Das kann man sicherlich so sagen. Zitrone passt zu fast allem, und Bitternoten bringen Spannung ins sensorische Spiel. Das hat wohl damit zu tun, dass sogennant „irritative“ Noten von einem Empfindungssystem wahrgenommen werden, das mit der Nase und der Zunge nur am Rand zu tun hat. Es handelt sich um den trigeminalen Nerv, der unser Gesicht mit dem Hirn verbindet. Deswegen verzieht man bei Bitter-Empfindung das Gesicht … die Sache ist noch nicht abschliessend erforscht, aber meine These ist halt, dass wir die Bitternote wie eine zusätzliche Empfindung und demnach als bereicherndes kulinarisches Element wahrnehmen.
Da ist ja nun schon wirklich viel drin. Danke für dieses Gespräch! Lass uns darauf am Ende doch noch anstossen. Vielleicht mit zwei Gin Tonics?
Aber sicher doch!
Was ist Deine Lieblingskombination, welchen Gin Tonic wollen wir uns zubereiten?
Ich habe seit 2012 zu vielen Marken emotionale Beziehungen aufgebaut und mit so manchen Brennern tolle Momente geniessen dürfen.
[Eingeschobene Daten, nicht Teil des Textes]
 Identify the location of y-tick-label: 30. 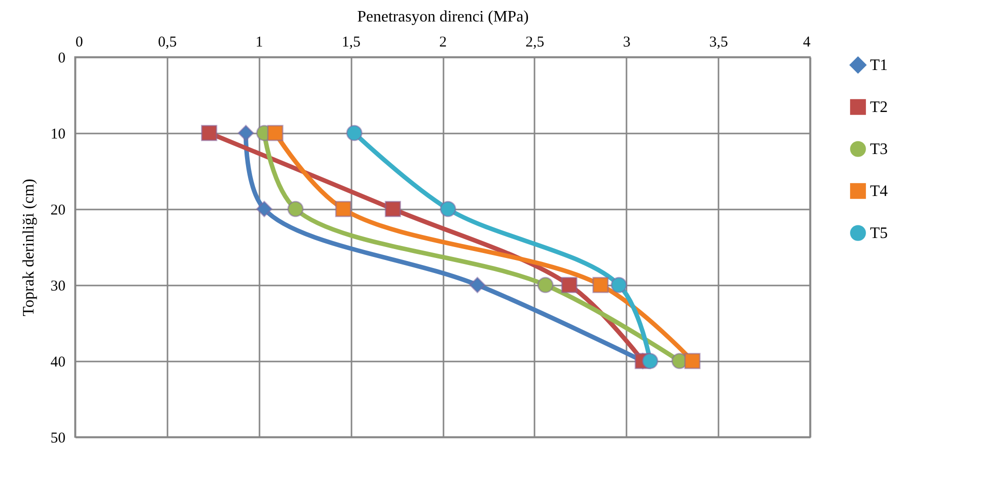
(58, 286).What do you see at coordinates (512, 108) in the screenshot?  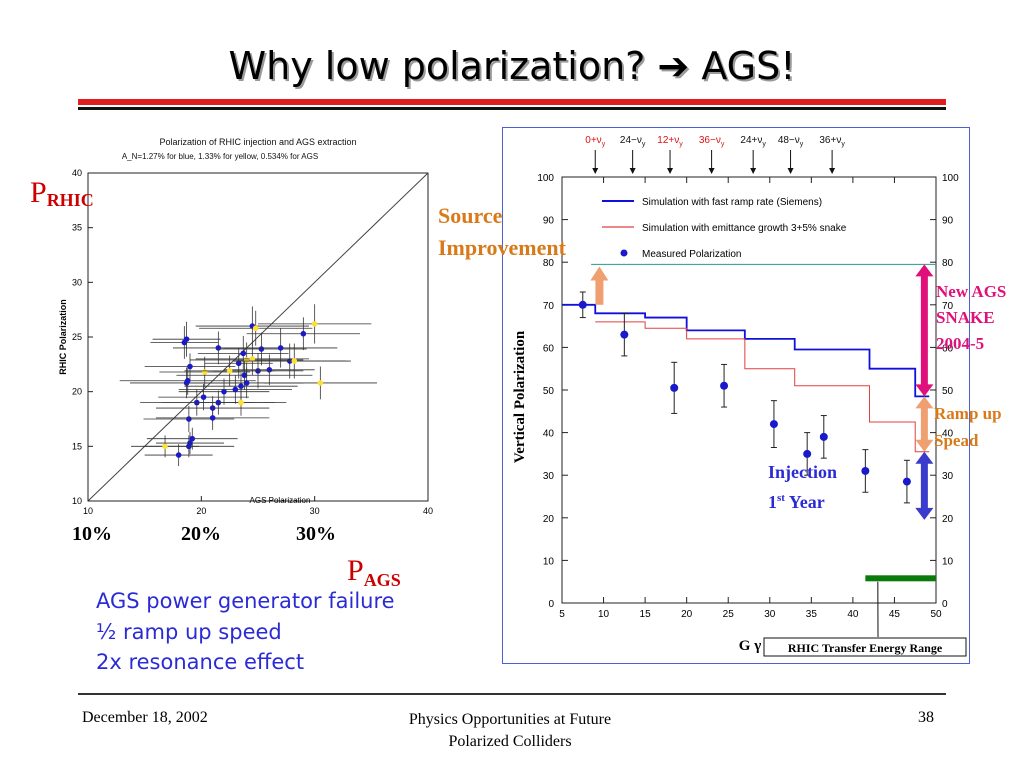 I see `title-rule-dark` at bounding box center [512, 108].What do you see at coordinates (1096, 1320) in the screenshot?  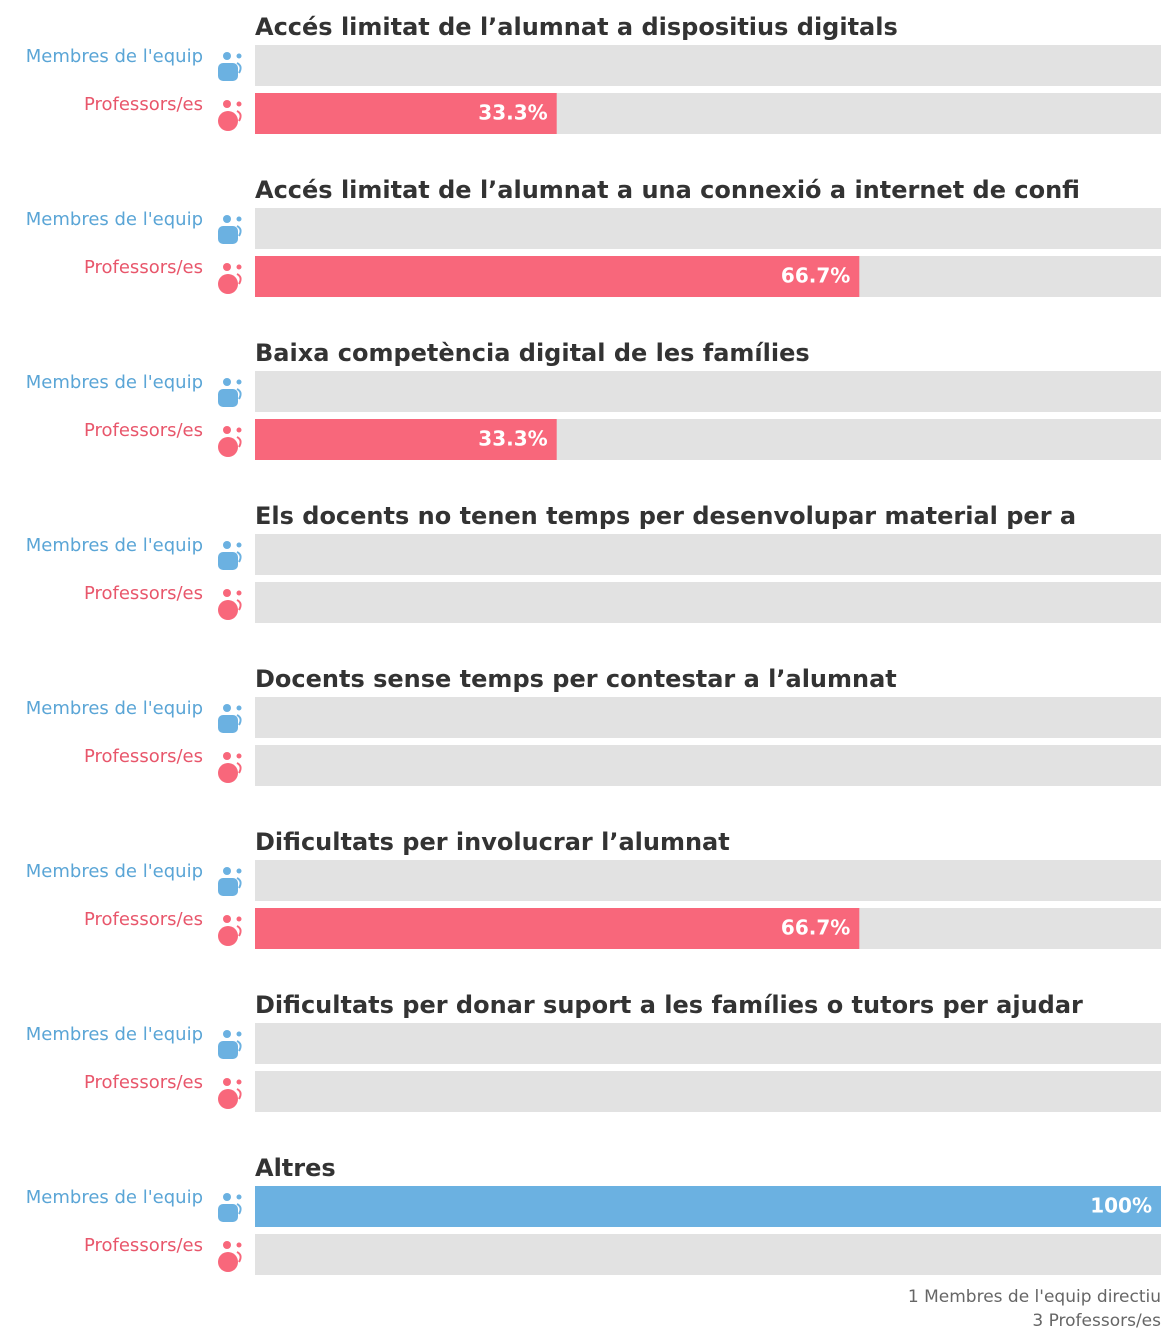 I see `footnote: 3 Professors/es` at bounding box center [1096, 1320].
Tanqueray 10 bleibt aber meine Benchmark für den internationalen Markt, kräftig, zitrisch, rein. Aus der Schweiz empfehle ich natürlich den klassischen Studer-Gin. Als Zürcher Lokalchauvinist muss ich aber auch an Turicum Gin denken. Ausserdem ist dessen Master Distiller ein Freund und kulinarischer Geistesverwandter. Ich würde deshalb nach unserem ersten Studer-Tonic noch einen zweiten GT mit Olivers Mansworld-Edition von 2019 ordern.